Working data |

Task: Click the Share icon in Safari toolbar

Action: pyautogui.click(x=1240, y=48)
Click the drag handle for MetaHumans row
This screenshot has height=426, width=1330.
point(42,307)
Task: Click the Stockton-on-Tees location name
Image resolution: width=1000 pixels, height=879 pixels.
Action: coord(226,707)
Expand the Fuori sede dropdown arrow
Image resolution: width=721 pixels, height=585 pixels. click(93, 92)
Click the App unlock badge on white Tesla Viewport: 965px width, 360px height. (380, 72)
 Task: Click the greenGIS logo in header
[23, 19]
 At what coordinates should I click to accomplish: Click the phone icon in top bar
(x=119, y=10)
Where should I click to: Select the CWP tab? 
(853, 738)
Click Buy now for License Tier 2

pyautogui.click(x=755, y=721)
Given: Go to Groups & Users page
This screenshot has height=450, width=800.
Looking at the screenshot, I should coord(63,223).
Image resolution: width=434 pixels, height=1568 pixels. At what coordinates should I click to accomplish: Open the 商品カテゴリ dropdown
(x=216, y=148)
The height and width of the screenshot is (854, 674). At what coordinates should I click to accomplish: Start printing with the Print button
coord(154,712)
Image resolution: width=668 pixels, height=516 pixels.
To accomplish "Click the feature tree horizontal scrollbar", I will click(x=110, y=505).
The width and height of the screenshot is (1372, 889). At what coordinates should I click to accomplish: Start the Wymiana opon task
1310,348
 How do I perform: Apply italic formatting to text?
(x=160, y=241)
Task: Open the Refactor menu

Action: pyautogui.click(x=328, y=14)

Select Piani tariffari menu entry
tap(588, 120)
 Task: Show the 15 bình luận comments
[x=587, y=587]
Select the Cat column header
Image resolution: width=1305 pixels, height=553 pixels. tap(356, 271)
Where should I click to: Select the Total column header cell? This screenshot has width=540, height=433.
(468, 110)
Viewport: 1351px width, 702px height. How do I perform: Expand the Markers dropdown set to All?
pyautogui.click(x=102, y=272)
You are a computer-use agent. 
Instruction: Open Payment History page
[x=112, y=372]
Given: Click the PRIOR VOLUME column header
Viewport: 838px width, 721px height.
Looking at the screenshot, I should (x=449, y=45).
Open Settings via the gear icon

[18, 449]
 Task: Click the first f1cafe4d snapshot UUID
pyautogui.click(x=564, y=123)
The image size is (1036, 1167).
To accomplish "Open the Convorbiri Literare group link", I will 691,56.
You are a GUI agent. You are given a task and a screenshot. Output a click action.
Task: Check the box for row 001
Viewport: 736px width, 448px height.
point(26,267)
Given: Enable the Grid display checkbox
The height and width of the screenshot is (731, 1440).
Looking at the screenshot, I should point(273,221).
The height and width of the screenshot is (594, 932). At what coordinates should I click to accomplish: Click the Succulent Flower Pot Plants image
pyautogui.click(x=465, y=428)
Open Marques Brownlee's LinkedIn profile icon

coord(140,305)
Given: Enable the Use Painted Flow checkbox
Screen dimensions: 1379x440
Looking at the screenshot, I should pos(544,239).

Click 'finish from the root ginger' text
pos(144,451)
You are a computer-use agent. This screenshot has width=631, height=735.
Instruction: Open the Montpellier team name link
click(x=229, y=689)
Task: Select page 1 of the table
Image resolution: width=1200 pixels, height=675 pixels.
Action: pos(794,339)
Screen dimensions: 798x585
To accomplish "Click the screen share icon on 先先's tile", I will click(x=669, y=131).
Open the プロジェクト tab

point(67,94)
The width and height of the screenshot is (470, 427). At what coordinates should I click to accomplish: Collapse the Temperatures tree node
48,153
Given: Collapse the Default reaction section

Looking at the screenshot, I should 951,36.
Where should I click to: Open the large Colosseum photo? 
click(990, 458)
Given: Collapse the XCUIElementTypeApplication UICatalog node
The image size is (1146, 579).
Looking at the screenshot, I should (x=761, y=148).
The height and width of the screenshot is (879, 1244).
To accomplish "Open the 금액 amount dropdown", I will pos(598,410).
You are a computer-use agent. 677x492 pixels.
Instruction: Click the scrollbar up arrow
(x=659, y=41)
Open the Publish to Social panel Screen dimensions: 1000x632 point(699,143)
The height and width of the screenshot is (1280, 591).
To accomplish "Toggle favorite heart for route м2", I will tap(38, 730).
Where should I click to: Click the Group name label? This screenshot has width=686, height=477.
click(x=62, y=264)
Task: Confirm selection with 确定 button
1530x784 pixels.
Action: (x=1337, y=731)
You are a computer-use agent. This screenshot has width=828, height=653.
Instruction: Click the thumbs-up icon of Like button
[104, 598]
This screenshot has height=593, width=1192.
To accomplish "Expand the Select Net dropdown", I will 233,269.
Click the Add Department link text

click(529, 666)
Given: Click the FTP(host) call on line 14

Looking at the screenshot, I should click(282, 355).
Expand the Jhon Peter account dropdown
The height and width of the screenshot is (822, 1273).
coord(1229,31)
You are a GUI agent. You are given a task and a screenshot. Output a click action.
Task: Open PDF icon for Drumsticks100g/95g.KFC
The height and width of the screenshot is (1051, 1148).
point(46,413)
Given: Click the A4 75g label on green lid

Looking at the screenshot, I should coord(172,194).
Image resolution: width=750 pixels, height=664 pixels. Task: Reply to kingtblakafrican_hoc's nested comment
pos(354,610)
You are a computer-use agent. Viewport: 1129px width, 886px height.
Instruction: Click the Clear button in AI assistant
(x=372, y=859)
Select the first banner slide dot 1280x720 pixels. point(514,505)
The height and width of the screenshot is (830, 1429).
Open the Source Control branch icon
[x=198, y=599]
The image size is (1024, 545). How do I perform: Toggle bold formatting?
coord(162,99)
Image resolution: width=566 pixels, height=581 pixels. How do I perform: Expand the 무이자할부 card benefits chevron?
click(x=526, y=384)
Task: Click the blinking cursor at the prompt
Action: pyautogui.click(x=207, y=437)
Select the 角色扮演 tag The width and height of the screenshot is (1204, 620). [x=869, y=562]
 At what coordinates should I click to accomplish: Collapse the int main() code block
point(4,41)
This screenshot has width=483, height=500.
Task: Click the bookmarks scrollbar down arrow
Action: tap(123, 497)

What the task requires |
This exercise requires all the entries to be written out again exactly.

Completed exercise |
Task: Click the Share icon in Safari toolbar

Action: pyautogui.click(x=1240, y=48)
Click the drag handle for MetaHumans row
This screenshot has height=426, width=1330.
point(42,307)
Task: Click the Stockton-on-Tees location name
Image resolution: width=1000 pixels, height=879 pixels.
Action: coord(226,707)
Expand the Fuori sede dropdown arrow
Image resolution: width=721 pixels, height=585 pixels. click(93, 92)
Click the App unlock badge on white Tesla Viewport: 965px width, 360px height. (380, 72)
 Task: Click the greenGIS logo in header
[23, 19]
 At what coordinates should I click to accomplish: Click the phone icon in top bar
(x=119, y=10)
Where should I click to: Select the CWP tab? 
(853, 738)
Click Buy now for License Tier 2

pyautogui.click(x=755, y=721)
Given: Go to Groups & Users page
This screenshot has height=450, width=800.
Looking at the screenshot, I should coord(63,223).
Image resolution: width=434 pixels, height=1568 pixels. At what coordinates should I click to accomplish: Open the 商品カテゴリ dropdown
(x=216, y=148)
The height and width of the screenshot is (854, 674). At what coordinates should I click to accomplish: Start printing with the Print button
coord(154,712)
Image resolution: width=668 pixels, height=516 pixels.
To accomplish "Click the feature tree horizontal scrollbar", I will click(x=110, y=505).
The width and height of the screenshot is (1372, 889). At what coordinates should I click to accomplish: Start the Wymiana opon task
1310,348
 How do I perform: Apply italic formatting to text?
(x=160, y=241)
Task: Open the Refactor menu

Action: pyautogui.click(x=328, y=14)

Select Piani tariffari menu entry
tap(588, 120)
 Task: Show the 15 bình luận comments
[x=587, y=587]
Select the Cat column header
Image resolution: width=1305 pixels, height=553 pixels. tap(356, 271)
Where should I click to: Select the Total column header cell? This screenshot has width=540, height=433.
(468, 110)
Viewport: 1351px width, 702px height. How do I perform: Expand the Markers dropdown set to All?
pyautogui.click(x=102, y=272)
You are a computer-use agent. 
Instruction: Open Payment History page
[x=112, y=372]
Given: Click the PRIOR VOLUME column header
Viewport: 838px width, 721px height.
Looking at the screenshot, I should (x=449, y=45).
Open Settings via the gear icon

[18, 449]
 Task: Click the first f1cafe4d snapshot UUID
pyautogui.click(x=564, y=123)
The image size is (1036, 1167).
To accomplish "Open the Convorbiri Literare group link", I will 691,56.
You are a GUI agent. You are given a task and a screenshot. Output a click action.
Task: Check the box for row 001
Viewport: 736px width, 448px height.
point(26,267)
Given: Enable the Grid display checkbox
The height and width of the screenshot is (731, 1440).
Looking at the screenshot, I should point(273,221).
The height and width of the screenshot is (594, 932). At what coordinates should I click to accomplish: Click the Succulent Flower Pot Plants image
pyautogui.click(x=465, y=428)
Open Marques Brownlee's LinkedIn profile icon

coord(140,305)
Given: Enable the Use Painted Flow checkbox
Screen dimensions: 1379x440
Looking at the screenshot, I should pos(544,239).

Click 'finish from the root ginger' text
pos(144,451)
You are a computer-use agent. This screenshot has width=631, height=735.
Instruction: Open the Montpellier team name link
click(x=229, y=689)
Task: Select page 1 of the table
Image resolution: width=1200 pixels, height=675 pixels.
Action: pos(794,339)
Screen dimensions: 798x585
To accomplish "Click the screen share icon on 先先's tile", I will click(x=669, y=131).
Open the プロジェクト tab

point(67,94)
The width and height of the screenshot is (470, 427). At what coordinates should I click to accomplish: Collapse the Temperatures tree node
48,153
Given: Collapse the Default reaction section

Looking at the screenshot, I should 951,36.
Where should I click to: Open the large Colosseum photo? 
click(990, 458)
Given: Collapse the XCUIElementTypeApplication UICatalog node
The image size is (1146, 579).
Looking at the screenshot, I should (x=761, y=148).
The height and width of the screenshot is (879, 1244).
To accomplish "Open the 금액 amount dropdown", I will pos(598,410).
You are a computer-use agent. 677x492 pixels.
Instruction: Click the scrollbar up arrow
(x=659, y=41)
Open the Publish to Social panel Screen dimensions: 1000x632 point(699,143)
The height and width of the screenshot is (1280, 591).
To accomplish "Toggle favorite heart for route м2", I will tap(38, 730).
Where should I click to: Click the Group name label? This screenshot has width=686, height=477.
click(x=62, y=264)
Task: Confirm selection with 确定 button
1530x784 pixels.
Action: (x=1337, y=731)
You are a computer-use agent. This screenshot has width=828, height=653.
Instruction: Click the thumbs-up icon of Like button
[104, 598]
This screenshot has height=593, width=1192.
To accomplish "Expand the Select Net dropdown", I will 233,269.
Click the Add Department link text

click(529, 666)
Given: Click the FTP(host) call on line 14

Looking at the screenshot, I should click(282, 355).
Expand the Jhon Peter account dropdown
The height and width of the screenshot is (822, 1273).
coord(1229,31)
You are a GUI agent. You are given a task and a screenshot. Output a click action.
Task: Open PDF icon for Drumsticks100g/95g.KFC
The height and width of the screenshot is (1051, 1148).
point(46,413)
Given: Click the A4 75g label on green lid

Looking at the screenshot, I should coord(172,194).
Image resolution: width=750 pixels, height=664 pixels. Task: Reply to kingtblakafrican_hoc's nested comment
pos(354,610)
You are a computer-use agent. Viewport: 1129px width, 886px height.
Instruction: Click the Clear button in AI assistant
(x=372, y=859)
Select the first banner slide dot 1280x720 pixels. point(514,505)
The height and width of the screenshot is (830, 1429).
Open the Source Control branch icon
[x=198, y=599]
The image size is (1024, 545). How do I perform: Toggle bold formatting?
coord(162,99)
Image resolution: width=566 pixels, height=581 pixels. How do I perform: Expand the 무이자할부 card benefits chevron?
click(x=526, y=384)
Task: Click the blinking cursor at the prompt
Action: pyautogui.click(x=207, y=437)
Select the 角色扮演 tag The width and height of the screenshot is (1204, 620). [x=869, y=562]
 At what coordinates should I click to accomplish: Collapse the int main() code block
point(4,41)
This screenshot has width=483, height=500.
Task: Click the bookmarks scrollbar down arrow
Action: tap(123, 497)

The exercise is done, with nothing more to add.